Integration¶
Integration with an existing Cassandra cluster¶
Elassandra includes a modified version of Cassandra, available at strapdata-cassandra repro, so all nodes of a cluster should run Elassandra binaries. However, you can start a node with or without the Elasticsearch support. Obviously, all nodes of a datacenter should run Cassandra only or Cassandra with Elasticsearch.
Rolling upgrade from Cassandra to Elassandra¶
Before starting any Elassandra node with Elasticsearch enabled, do a rolling replace of the Cassandra binaries with the Elassandra ones. For each node :
- Install Elassandra.
- Replace the Elassandra configuration files (cassandra.yaml and snitch configuration file) with the ones from your existing cluster.
- Bind the Elassandra data folder to the existing Cassandra data folder
- Stop your Cassandra node.
- Restart Cassandra
elassandra bin/cassandra
or Cassandra with Elasticsearch enabledelassandra bin/cassandra -e
Create a new Elassandra datacenter¶
The overall procedure is similar to the Cassandra one described in Adding a datacenter to a cluster.
For each node in your new datacenter :
- Install Elassandra.
- Set
auto_bootstrap: false
in your conf/cassandra.yaml. - Start Cassandra-only nodes in your new datacenter and check that all nodes join the cluster.
bin/cassandra
- Restart all nodes in your new datacenter with Elasticsearch enabled. You should see started shards but empty indices.
bin/cassandra -e
- Set the replication factor of indexed keyspaces to one or more in your new datacenter.
- Pull data from your existing datacenter.
nodetool rebuild <source-datacenter-name>
After rebuilding all of your new nodes, you should see the same number of documents for each index in your new and existing datacenters.
- Set
auto_bootstrap: true
(default value) in your conf/cassandra.yaml - Create new Elasticsearch index or map some existing Cassandra tables.
Tip
If you need to replay this procedure for a node :
- stop your node
- nodetool removenode <id-of-node-to-remove>
- clear data, commitlogs and saved_cache directories.
Installing Elasticsearch plugins¶
Elasticsearch plugin installation remains unchanged, see Elasticsearch plugin installation.
- bin/plugin install <url>
Running Kibana with Elassandra¶
Kibana can run with Elassandra, providing a visualization tool for Cassandra and Elasticsearch data.
- If you want to load sample data from the Kibana Getting started, apply the following changes to logstash.jsonl with a sed command.

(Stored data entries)
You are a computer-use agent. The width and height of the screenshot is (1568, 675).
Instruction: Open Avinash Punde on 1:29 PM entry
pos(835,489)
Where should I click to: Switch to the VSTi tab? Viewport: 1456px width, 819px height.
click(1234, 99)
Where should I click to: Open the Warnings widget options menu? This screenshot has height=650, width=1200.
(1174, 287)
* * *
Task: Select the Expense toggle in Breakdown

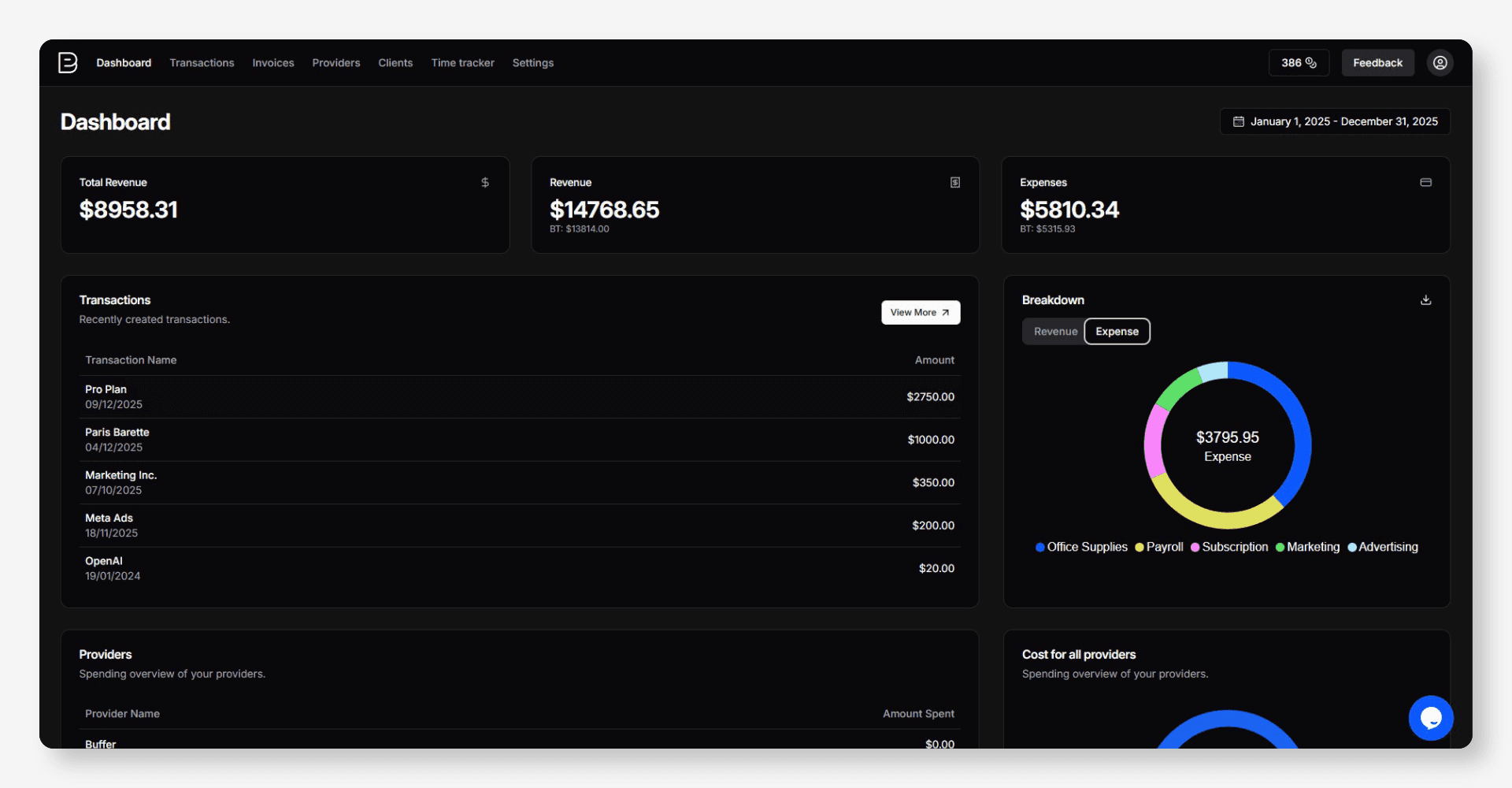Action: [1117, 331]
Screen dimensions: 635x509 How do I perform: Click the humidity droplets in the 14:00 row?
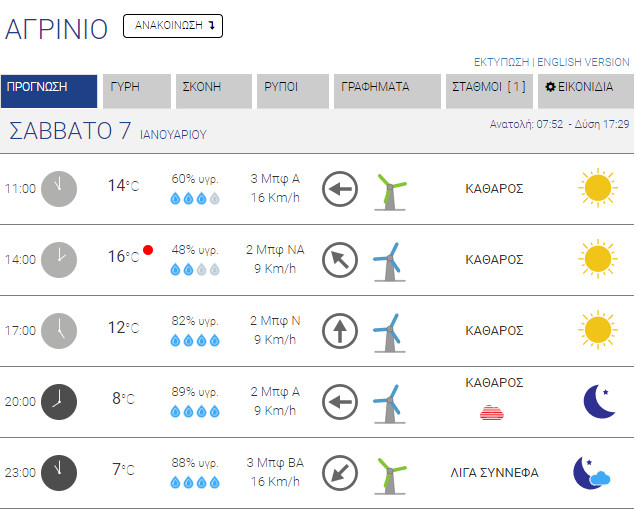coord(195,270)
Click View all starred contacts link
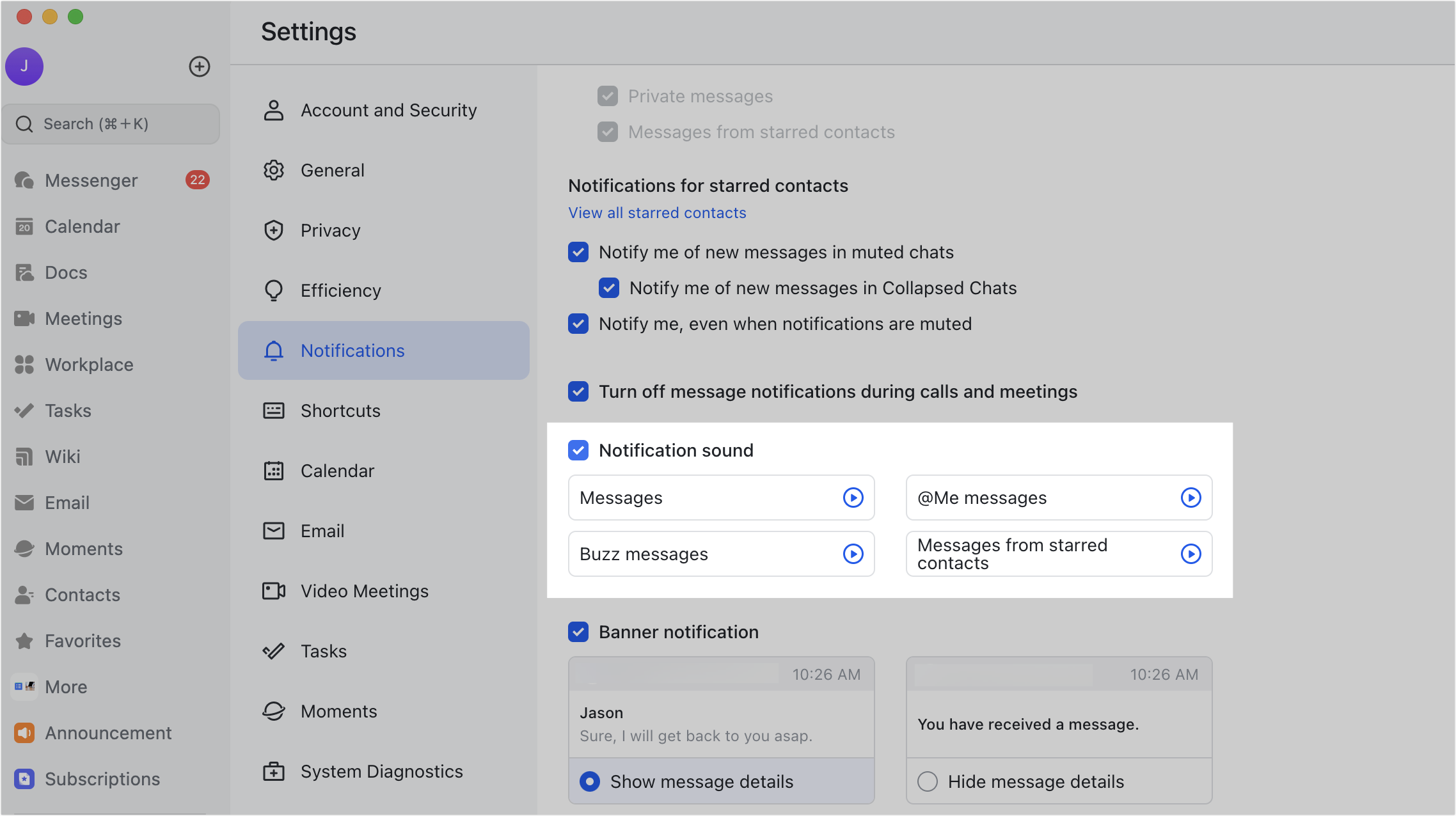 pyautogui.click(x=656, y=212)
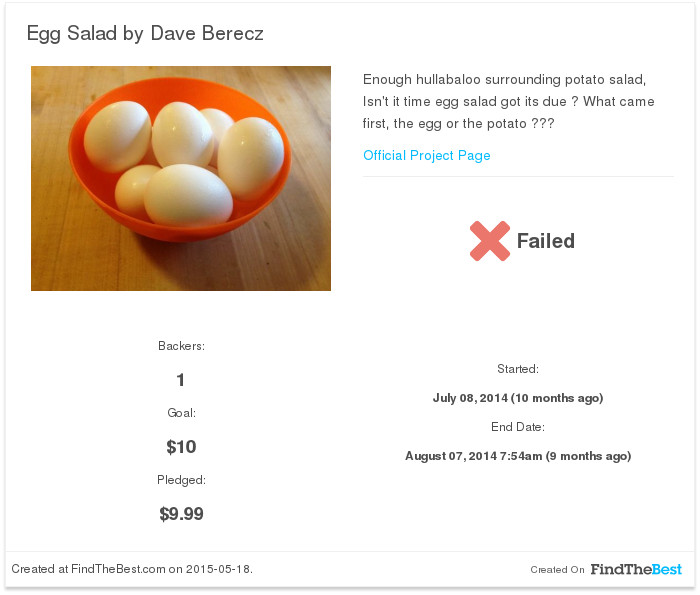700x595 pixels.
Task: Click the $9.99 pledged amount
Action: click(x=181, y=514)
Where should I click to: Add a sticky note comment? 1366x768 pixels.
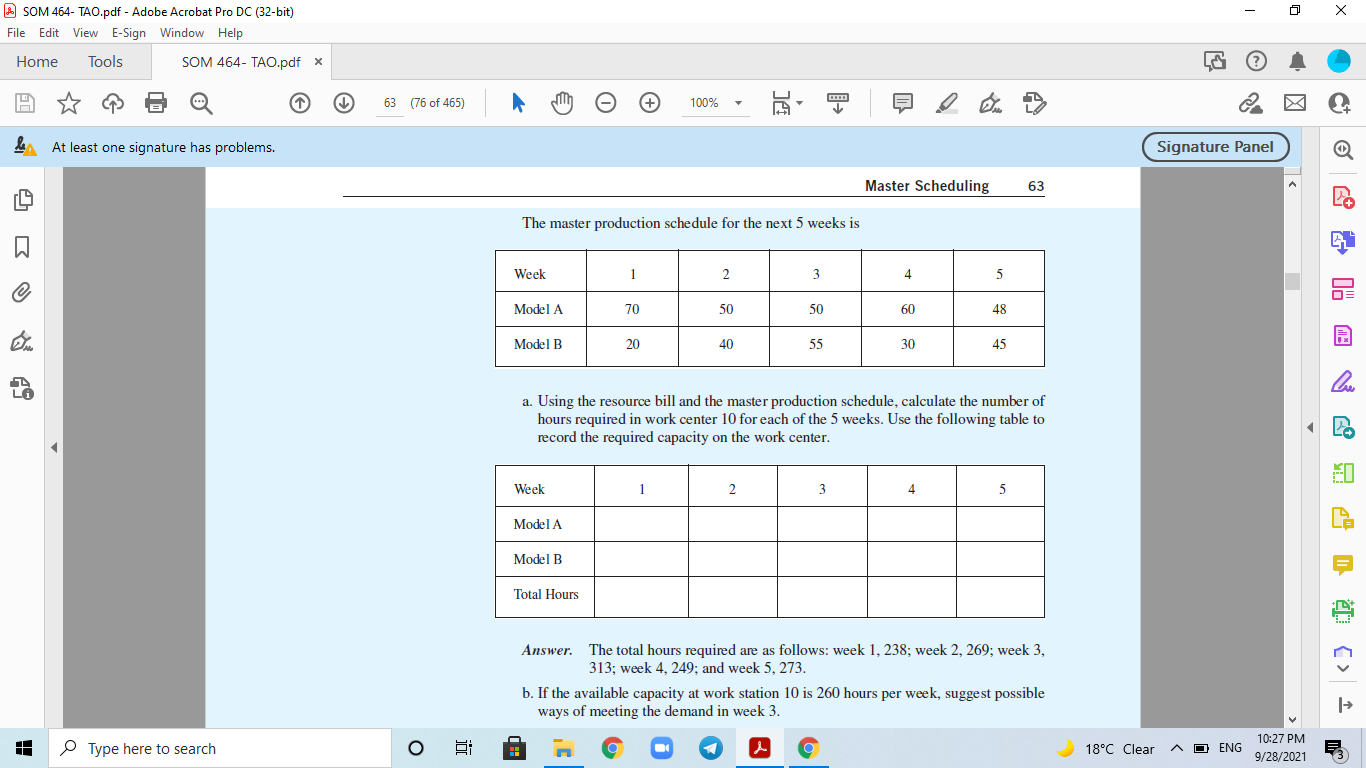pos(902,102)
---
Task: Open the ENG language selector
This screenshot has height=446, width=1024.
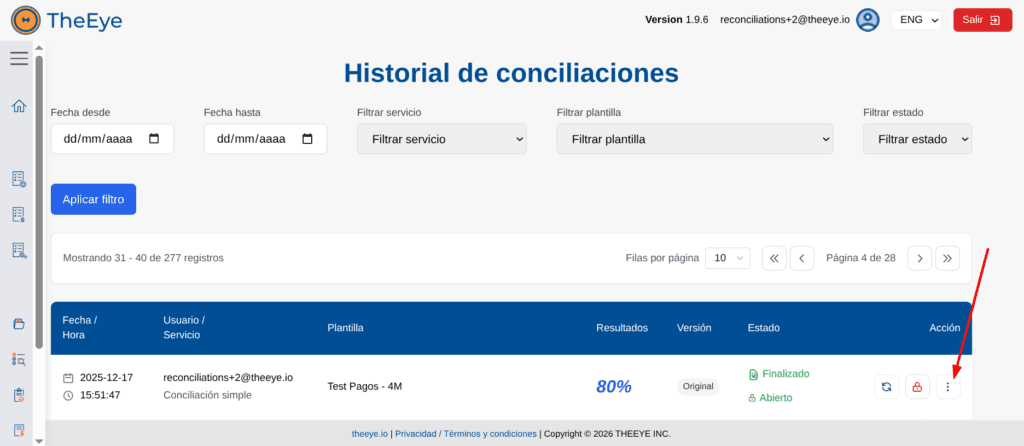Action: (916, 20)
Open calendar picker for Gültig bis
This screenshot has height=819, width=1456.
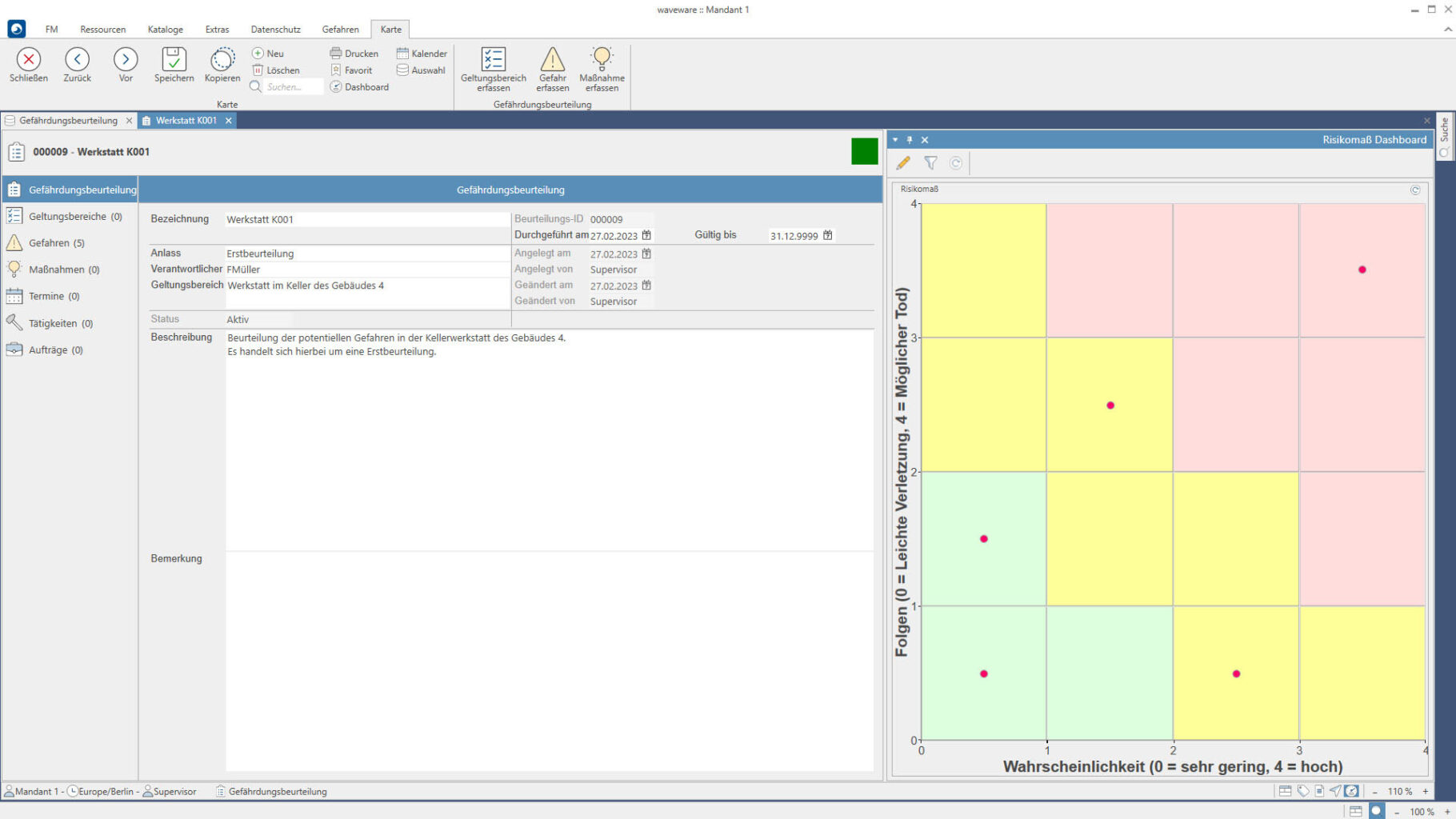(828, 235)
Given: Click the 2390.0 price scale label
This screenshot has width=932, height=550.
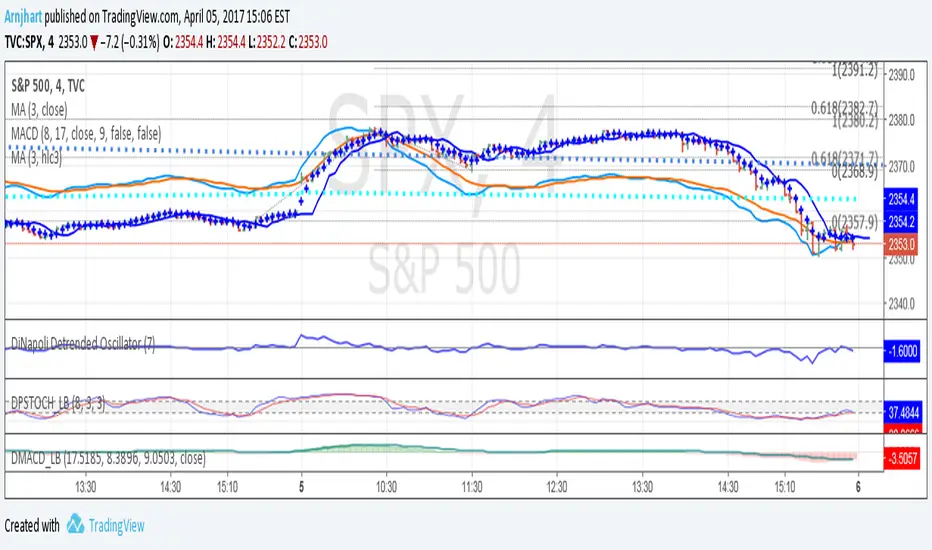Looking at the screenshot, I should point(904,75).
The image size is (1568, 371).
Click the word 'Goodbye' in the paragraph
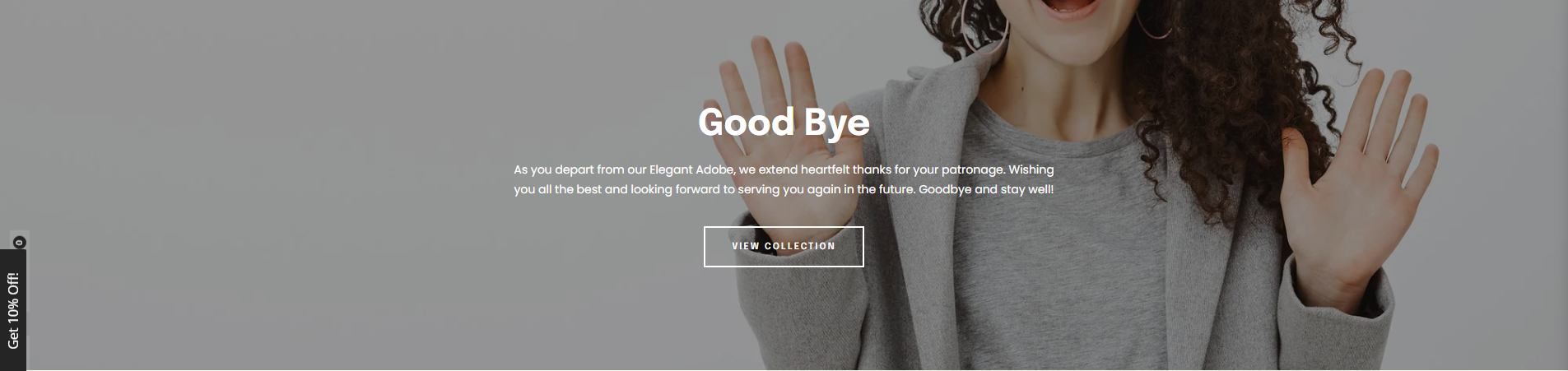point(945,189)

__Written instruction__
According to the Elassandra integration text, which command pulls data from the existing datacenter into the new one?

__Expected answer__
nodetool rebuild <source-datacenter-name>